» Document extract
* * * *

= Carlo Severi =

Italian anthropologist (born 1952)

Carlo Severi (born December 9, 1952) is an Italian anthropologist who is professor at the Ecole des Hautes Etudes en Sciences Sociales (EHESS). He is noted for his studies of ritual, image/imagination, and social memory

==Education==
He studied philosophy at Università Statale, Milano, Italy where he obtained his master's degree (Laurea) in 1976 with a dissertation in anthropology ("Analyse du Mu Ikala: structure de la thérapie et idéologie du sujet dans un exemple de thérapie primitive (Cuna de Panama)"). During his PhD in anthropology at Ecole des Hautes Etudes en Sciences Sociales (EHESS), he was one of the last students of Claude Lévi-Strauss who was also one of the juries of his doctoral thesis ("Le traitement chamanique de la folie chez les Indiens Cuna de Panama") of the third cycle in social anthropology.

==Career==
He is currently Director of Research, Chair in "Anthropology of the memory" at Ecole des Hautes Etudes en Sciences Sociales (EHESS) in Paris and Director of Research at Centre National de la Recherche Scientifique (CNRS) of France. He is also a member of the Laboratoire d'anthropologie sociale of Collège de France (LAS, founded in 1960 by Claude Lévi-Strauss) since 1985, and a member of the Department of Research in Museum quai Branly in Paris.

He has published many articles and books (Cf. ), including a key contribution to the study of ritual, Naven and the Other self: a relational approach to ritual action (with Michael Houseman). His most famous work was originally published in Italian as "Il percorso e la voce: un'antropologia della memoria" (Einaudi 2004) and later in French Le Principe de la chimère: Une anthropologie de la mémoire, (Presses de l'Ecole Normale Supérieure - Musée Branly 2007). A revised edition, "The Chimera Principle: an anthropology of memory and imagination" has been published in English in 2015 by HAU Books. He edited a number of seminal collections: a special issue of the journal L'Homme entitled "Image and anthropology" and a special issue of HAU: Journal of Ethnographic Theory (with Bill Hanks), Translating worlds: the epistemological space of translation.

From the year of 1978 to 1984, he received several scholarships and financial aid from Collège de France, Maison des Sciences de l'Homme and CNRS etc.

He was often invited as a visiting scholar or invited professor by overseas institutes and universities, such as King's College, Cambridge University (1990), Getty Research Center for the History of Art and the Humanities, Santa Monica, California (1994–1995), University of Heidelberg, Germany (2000), Johns Hopkins University Baltimore (2006), National Museum, University of Rio de Janeiro, Brazil (1991, 1995) etc.

* * * *

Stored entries
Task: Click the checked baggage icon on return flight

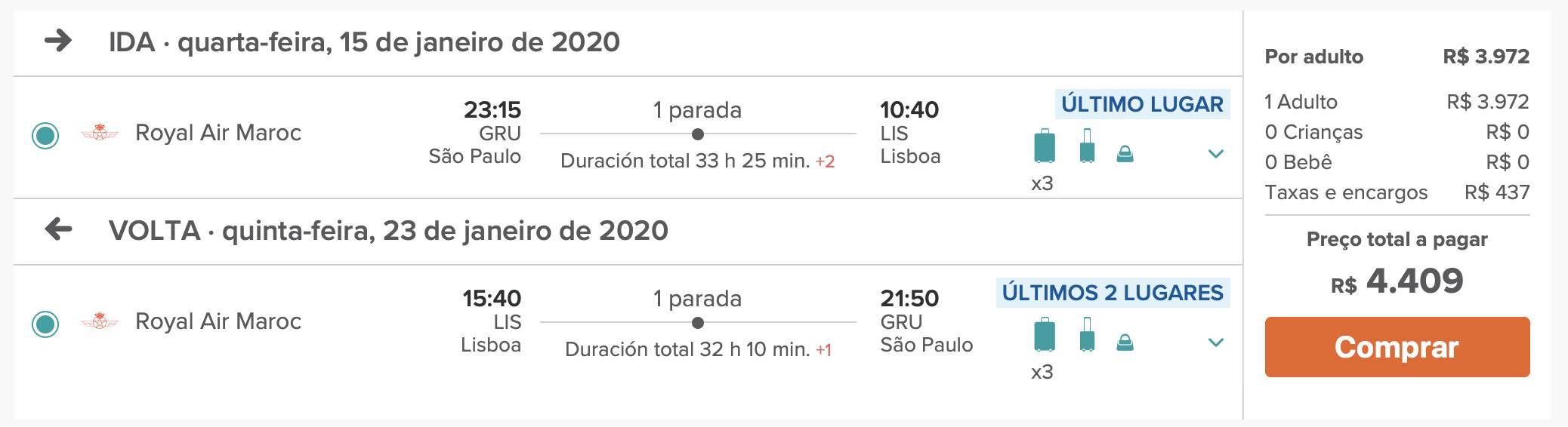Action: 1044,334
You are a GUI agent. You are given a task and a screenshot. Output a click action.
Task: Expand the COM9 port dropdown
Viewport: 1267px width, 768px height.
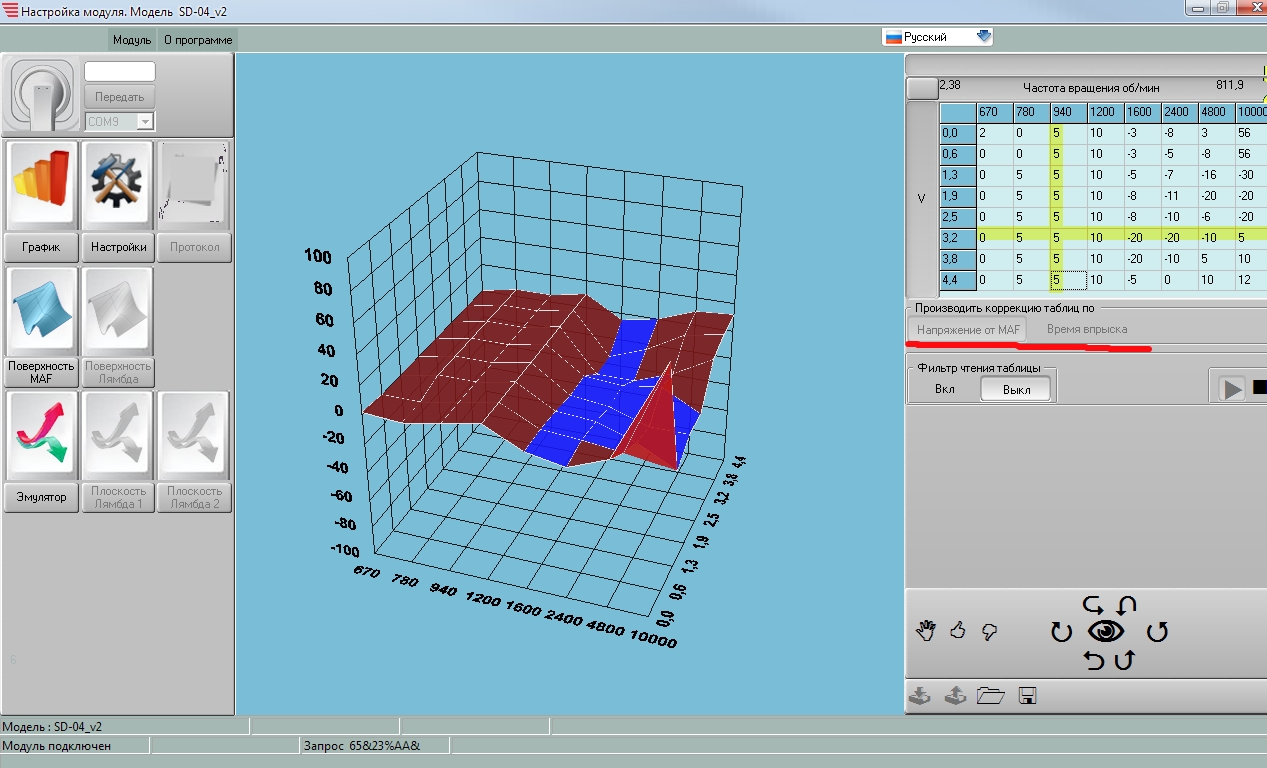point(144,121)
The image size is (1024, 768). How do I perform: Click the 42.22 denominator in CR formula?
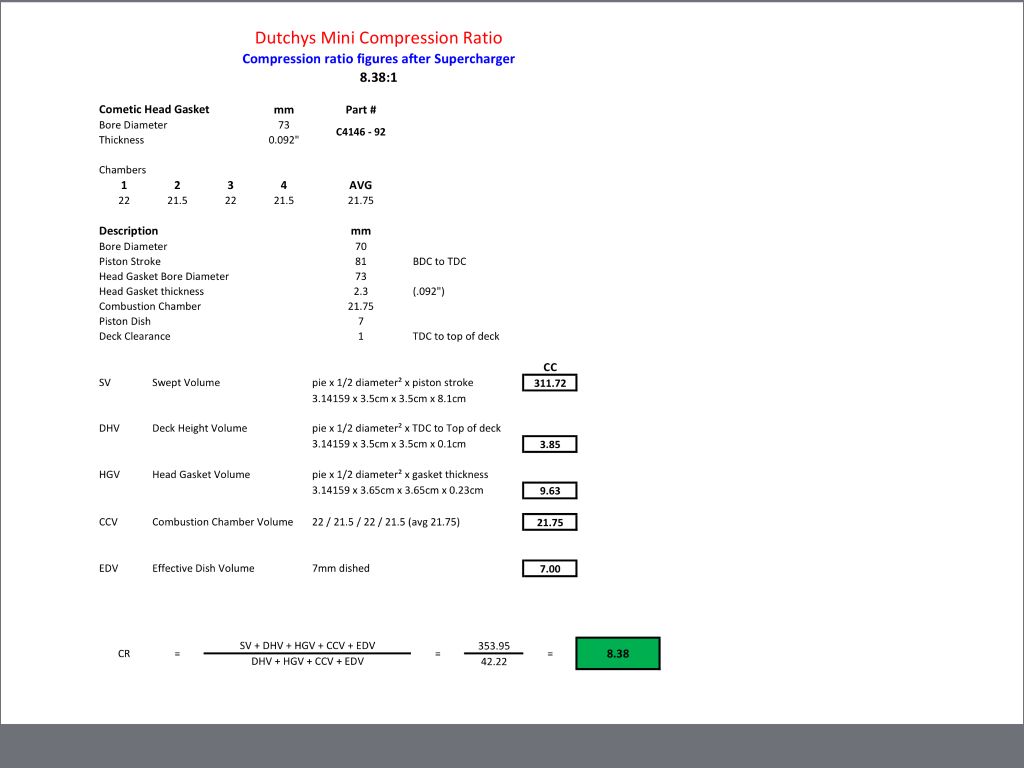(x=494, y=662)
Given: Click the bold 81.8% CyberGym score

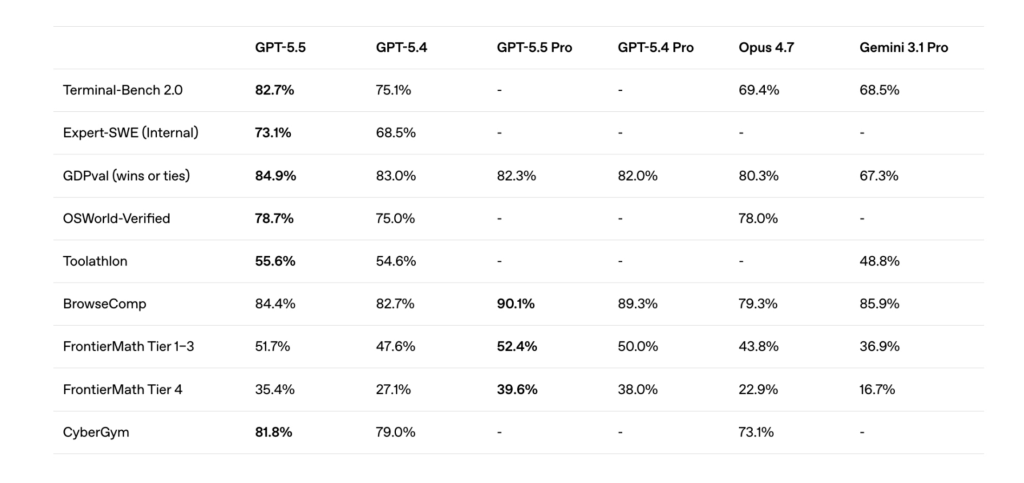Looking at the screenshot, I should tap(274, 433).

* * * *

» Tasks
1. Copy the Carlo Severi article from "He has published" to "space of translation.", replacing "Einaudi" with "Feltrinelli".
2. In the Carlo Severi article, what year did he earn his master's degree?
3. Check each statement against the Carlo Severi article. Mark each one yes or no, and quote the words that decide it.
(a) He has been a member of the Laboratoire d'anthropologie sociale since 1985.
(b) Einaudi published the English edition of his most famous work.
(c) He was a visiting scholar at the University of Heidelberg in 1994.

» Responses
1.
He has published many articles and books (Cf. ), including a key contribution to the study of ritual, Naven and the Other self: a relational approach to ritual action (with Michael Houseman). His most famous work was originally published in Italian as "Il percorso e la voce: un'antropologia della memoria" (Feltrinelli 2004) and later in French Le Principe de la chimère: Une anthropologie de la mémoire, (Presses de l'Ecole Normale Supérieure - Musée Branly 2007). A revised edition, "The Chimera Principle: an anthropology of memory and imagination" has been published in English in 2015 by HAU Books. He edited a number of seminal collections: a special issue of the journal L'Homme entitled "Image and anthropology" and a special issue of HAU: Journal of Ethnographic Theory (with Bill Hanks), Translating worlds: the epistemological space of translation.

2. 1976

3.
(a) Yes: "a member of the Laboratoire d'anthropologie sociale of Collège de France (LAS, founded in 1960 by Claude Lévi-Strauss) since 1985"
(b) No: "has been published in English in 2015 by HAU Books"
(c) No: "University of Heidelberg, Germany (2000)"